# Exhaust sounds



## 2004silvergoat (Feb 16, 2009)

Does anyone know of a website to go to so I can listen to the different exhausts?


----------



## Cobra126 (Sep 24, 2009)

2004silvergoat said:


> Does anyone know of a website to go to so I can listen to the different exhausts?


 I do, but need a few.. to remember  Actually the one I am thinking of is of Corvettes with diff exhaust setups, but if you google " exhaust sounds" you will get a bunch of sites with different cars and different systems.

Jim


----------



## jpalamar (Jul 22, 2008)

ls1gto.com has a stick for exhaust sonuds. FYI, they sound complely different in person then they do from speakers.

Also there is alot of youtuube.com.


----------



## Red Bearded Goat (Mar 19, 2007)

youtube....

or a sample in post 25 

http://www.gtoforum.com/f38/looking-deeper-growl-17864/index3.html


----------



## GM4life (Mar 18, 2007)

Youtube. Exhaust don't sound the same on the internet as they do in person.


----------



## Red Bearded Goat (Mar 19, 2007)

GM4life said:


> Youtube. Exhaust don't sound the same on the internet as they do in person.

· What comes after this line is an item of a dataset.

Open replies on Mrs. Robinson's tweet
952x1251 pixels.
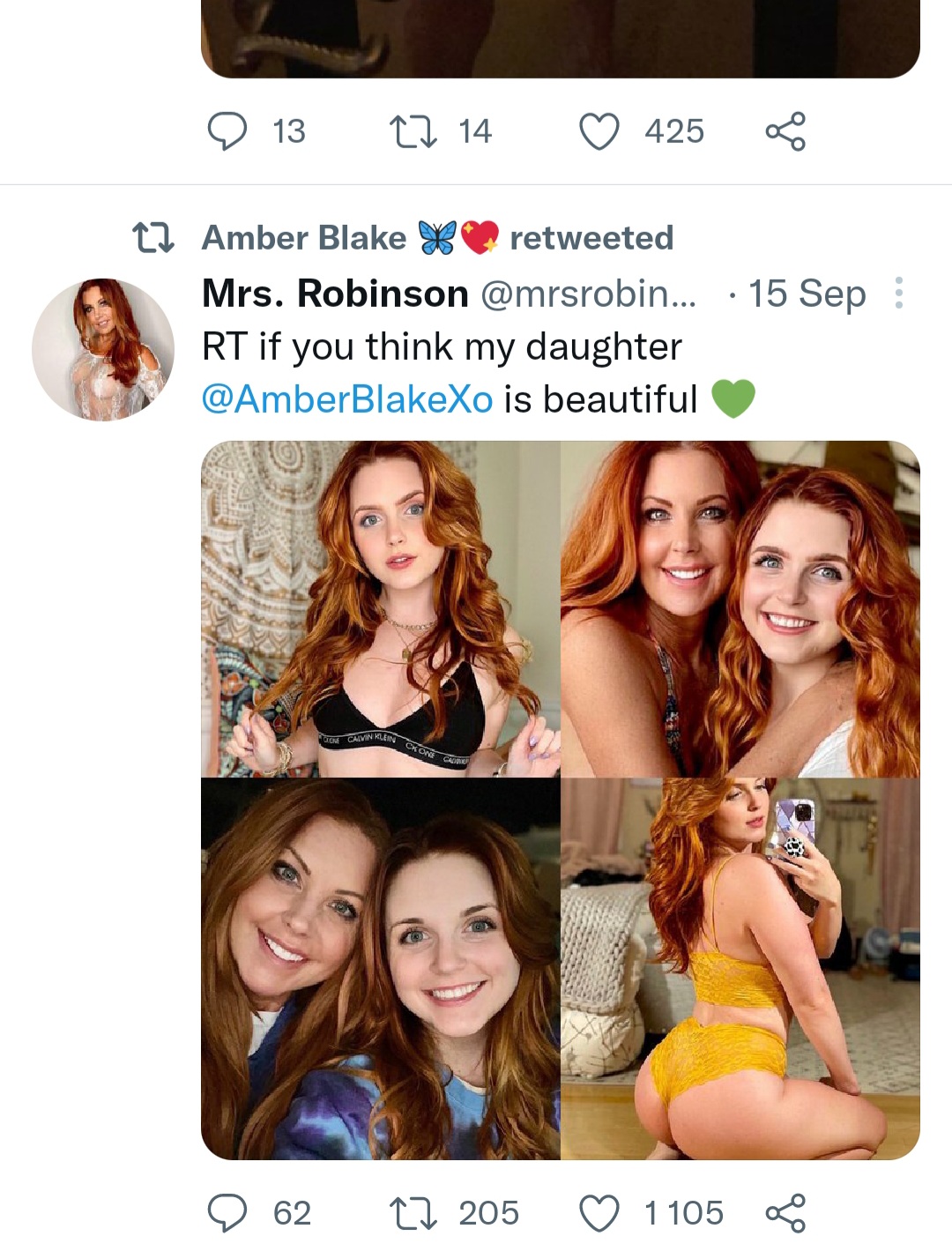[x=227, y=1213]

True, nothing replaces being up close and personal, but (depending on computer hardware, speakers, volume level, etc) a youtube clip will provide you with enough of a feel for what you might like/dis-like before deafly lightening your wallet.


----------



## Poncho Dan (Jun 30, 2009)

The problem with Youtube (or any internet) clips is that there's no way of telling how loud these systems are. I'd be real disappointed to spend $1000 on an exhaust system just to turn my car into a police magnet.

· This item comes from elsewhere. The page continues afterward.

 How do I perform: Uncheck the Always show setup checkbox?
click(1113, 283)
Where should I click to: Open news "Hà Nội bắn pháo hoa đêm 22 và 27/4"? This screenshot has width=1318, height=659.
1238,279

There's "sounds good" and "wake the dead" :lol: And I've driven plenty of cars with "wake the dead" systems, which were generally just Sawzall shorty jobs.

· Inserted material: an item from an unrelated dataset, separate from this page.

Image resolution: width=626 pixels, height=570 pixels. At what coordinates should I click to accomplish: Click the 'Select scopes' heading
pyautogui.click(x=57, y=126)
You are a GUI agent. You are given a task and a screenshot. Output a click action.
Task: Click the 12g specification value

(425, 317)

I don't want the cops on the other side of town to know I'm doing a 100+ windup somewhere not far away...


----------



## Cobra126 (Sep 24, 2009)

Finding the perfect sounding system is basically a crapshoot unless you can find someone, in person, with a particular system on a GTO and hear it right there, fist hand! It would be nice if you could try em out and have the option of returning or replacing the system for a different one, if not satisfied.


----------



## GM4life (Mar 18, 2007)

Poncho Dan said:


> The problem with Youtube (or any internet) clips is that there's no way of telling how loud these systems are. I'd be real disappointed to spend $1000 on an exhaust system just to turn my car into a police magnet.
> 
> There's "sounds good" and "wake the dead" :lol: And I've driven plenty of cars with "wake the dead" systems, which were generally just Sawzall shorty jobs.
> 
> I don't want the cops on the other side of town to know I'm doing a 100+ windup somewhere not far away...


Exactly, thats why my SLP LMI resonators spent two weeks on the car, before I went to a custom Magnaflow setup. There was little and or quality sound clips that would give me any feedback.


----------



## The Detailer (Nov 1, 2009)

Lm1's you can hear over a mile away lol.


----------